Work instruction >> Go over the data and copy out each line with "Viewport" in it.
──────── The records
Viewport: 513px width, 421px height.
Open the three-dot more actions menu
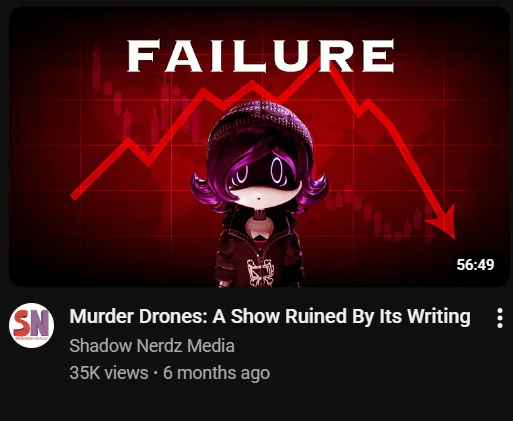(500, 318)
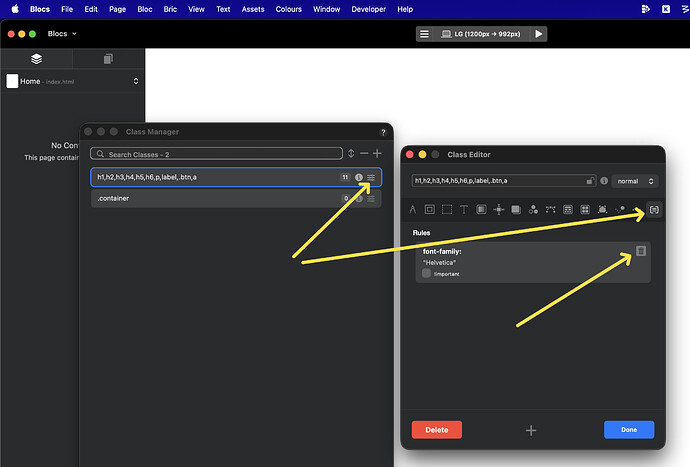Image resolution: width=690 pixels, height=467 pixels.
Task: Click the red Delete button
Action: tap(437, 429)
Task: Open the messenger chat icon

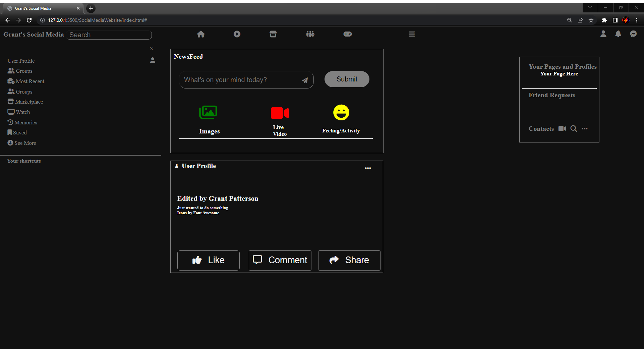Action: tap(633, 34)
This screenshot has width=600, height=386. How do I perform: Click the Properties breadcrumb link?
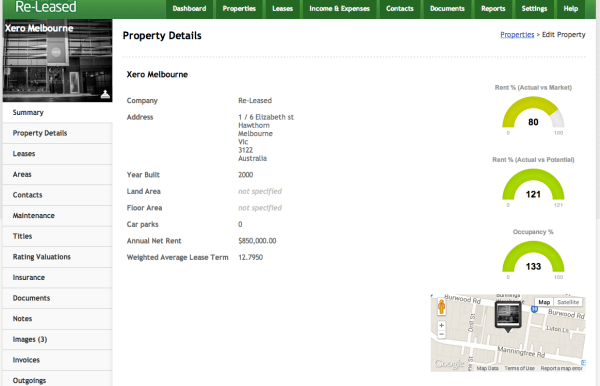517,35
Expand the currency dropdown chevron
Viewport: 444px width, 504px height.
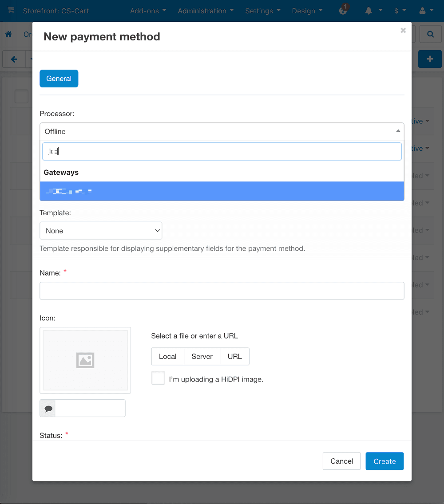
────────────────
──────── The records
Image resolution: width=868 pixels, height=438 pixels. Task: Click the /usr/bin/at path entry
────────────────
──────── The records
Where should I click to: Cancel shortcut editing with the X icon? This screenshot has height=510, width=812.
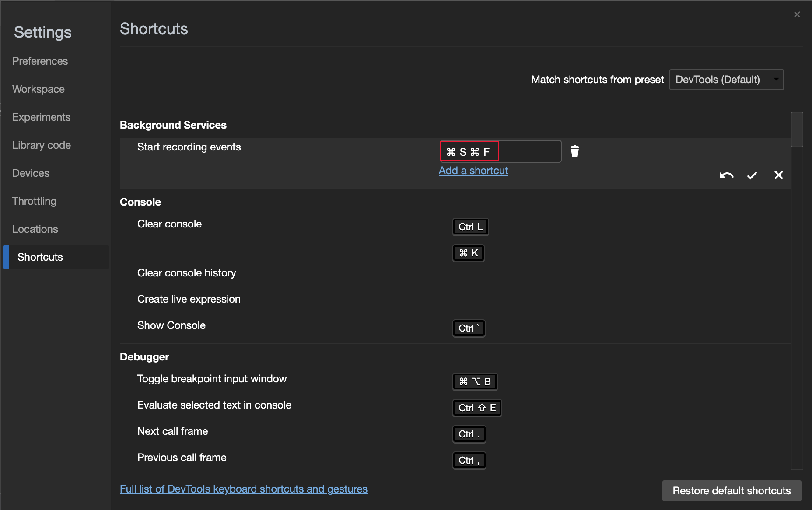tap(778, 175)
────────────────
The answer >>
Viewport: 513px width, 421px height.
Viewport: 444px width, 504px height.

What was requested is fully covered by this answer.